━━━ DOCUMENT SECTION

Review by Dawoud Kringle
Some time ago, I reviewed Genetic druGs’ release Echoes of Berlin’s Cold War. I described the production as “impressive by any standards; despite its comparatively low tech origins” and the music as “ (immersing) the listener into a culture and historical period that reshaped the course of human history forever.”
Now, Genetic druGs released a new collection: Worldradio (short wave radio surfing 1984-1999).
The German producer describes his origins thus: “In the early 80s, I began listening to the short wave with unbounded curiosity, tuning into global radio stations, recording random jingles and station IDs and discovering unfathomable voices.” He listened to programs such as Radio Moscow, East Germany’s Radio Berlin International, Radio Cairo, Citizens Band Radio, Radio Beijing, Radio Mogadishu Somalia, Radio Australia, and even the chatter of aircraft pilots. He recorded these, and used them as inspiration and a template for his electronic music production and personal documentation of political events such as glasnost, the fall of the Soviet Union, and the revolutions in the German Democratic Republic and Romania.
The first production of Worldradio was a limited edition released on self-manufactured cassette in 1990. By 1991, Genetic druGs and his band performed Worldradio live as a multimedia event, utilizing three synchronized video tapes in the performance. This was performed in Berlin, Frankfurt, Magdeburg, Rostock, Wroclaw in Poland and festivals in Spain, France and Belgium.
The first track, “Kirvani,” is an instrumental that features Nandkishor Muley. The downtempo vibe of the track draws the listener into a strange mix of chill and an indefinable edge one doesn’t normally find in this genre. This mood is created by the interaction between the beat and a metallophone percussion loop that offers just the right amount of contrast.

━━━━━━

APPLY WHAT YOU READ
**A)** Write out the part of the review from "The first production" to "France and Belgium.".
**B)** List every city the review names as a place where Worldradio was performed live.

━━━ SUPPLIED RECORDS

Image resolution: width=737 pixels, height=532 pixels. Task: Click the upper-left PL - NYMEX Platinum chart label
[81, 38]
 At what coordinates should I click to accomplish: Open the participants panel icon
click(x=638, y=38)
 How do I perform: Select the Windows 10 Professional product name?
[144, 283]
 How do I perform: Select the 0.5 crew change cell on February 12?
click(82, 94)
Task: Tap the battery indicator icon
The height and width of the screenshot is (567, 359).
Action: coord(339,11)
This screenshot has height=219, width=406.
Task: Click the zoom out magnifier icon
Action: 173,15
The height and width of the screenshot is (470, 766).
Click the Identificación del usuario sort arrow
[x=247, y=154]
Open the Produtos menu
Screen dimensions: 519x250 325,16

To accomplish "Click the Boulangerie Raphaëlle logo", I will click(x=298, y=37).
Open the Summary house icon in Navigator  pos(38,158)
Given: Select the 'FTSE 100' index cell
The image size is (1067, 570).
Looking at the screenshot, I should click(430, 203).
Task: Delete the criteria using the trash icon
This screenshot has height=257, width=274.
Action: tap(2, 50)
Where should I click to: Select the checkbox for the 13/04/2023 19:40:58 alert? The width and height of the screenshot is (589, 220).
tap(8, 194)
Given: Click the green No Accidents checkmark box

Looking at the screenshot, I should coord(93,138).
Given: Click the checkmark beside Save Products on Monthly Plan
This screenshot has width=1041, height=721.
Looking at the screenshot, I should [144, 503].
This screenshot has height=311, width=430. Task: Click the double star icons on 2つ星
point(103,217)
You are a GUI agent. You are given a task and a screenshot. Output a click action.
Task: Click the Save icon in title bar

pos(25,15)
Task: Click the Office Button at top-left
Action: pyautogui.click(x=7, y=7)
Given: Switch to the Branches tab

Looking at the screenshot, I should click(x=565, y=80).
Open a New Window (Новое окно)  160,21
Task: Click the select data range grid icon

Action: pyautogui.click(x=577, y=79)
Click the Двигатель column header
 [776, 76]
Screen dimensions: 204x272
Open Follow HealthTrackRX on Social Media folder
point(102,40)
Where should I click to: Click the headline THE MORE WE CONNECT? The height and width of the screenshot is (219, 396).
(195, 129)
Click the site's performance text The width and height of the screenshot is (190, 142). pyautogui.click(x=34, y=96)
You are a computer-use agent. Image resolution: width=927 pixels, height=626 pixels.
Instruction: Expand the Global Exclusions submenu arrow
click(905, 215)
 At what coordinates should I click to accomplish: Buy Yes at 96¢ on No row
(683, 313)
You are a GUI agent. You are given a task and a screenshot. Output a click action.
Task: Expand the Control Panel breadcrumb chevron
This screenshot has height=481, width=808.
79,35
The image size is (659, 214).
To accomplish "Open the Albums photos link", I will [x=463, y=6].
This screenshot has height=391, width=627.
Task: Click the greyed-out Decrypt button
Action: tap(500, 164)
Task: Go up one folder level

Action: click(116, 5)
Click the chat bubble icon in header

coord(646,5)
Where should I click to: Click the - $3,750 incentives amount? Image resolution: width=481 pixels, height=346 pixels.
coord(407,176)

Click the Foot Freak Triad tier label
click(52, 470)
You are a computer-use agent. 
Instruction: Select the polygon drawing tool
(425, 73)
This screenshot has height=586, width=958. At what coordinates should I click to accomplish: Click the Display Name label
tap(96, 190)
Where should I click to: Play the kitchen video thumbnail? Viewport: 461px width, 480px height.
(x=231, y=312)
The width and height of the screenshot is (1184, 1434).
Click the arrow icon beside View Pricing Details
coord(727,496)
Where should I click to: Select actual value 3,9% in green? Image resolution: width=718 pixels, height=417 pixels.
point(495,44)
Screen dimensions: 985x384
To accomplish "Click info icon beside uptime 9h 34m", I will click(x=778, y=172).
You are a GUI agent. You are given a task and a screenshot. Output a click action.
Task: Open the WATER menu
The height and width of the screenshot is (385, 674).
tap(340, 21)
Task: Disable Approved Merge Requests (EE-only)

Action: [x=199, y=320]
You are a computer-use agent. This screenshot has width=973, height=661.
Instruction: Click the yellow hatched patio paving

━━━━━━

RESPONSES BY TASK
**A)**
The first production of Worldradio was a limited edition released on self-manufactured cassette in 1990. By 1991, Genetic druGs and his band performed Worldradio live as a multimedia event, utilizing three synchronized video tapes in the performance. This was performed in Berlin, Frankfurt, Magdeburg, Rostock, Wroclaw in Poland and festivals in Spain, France and Belgium.

**B)** Berlin, Frankfurt, Magdeburg, Rostock, Wroclaw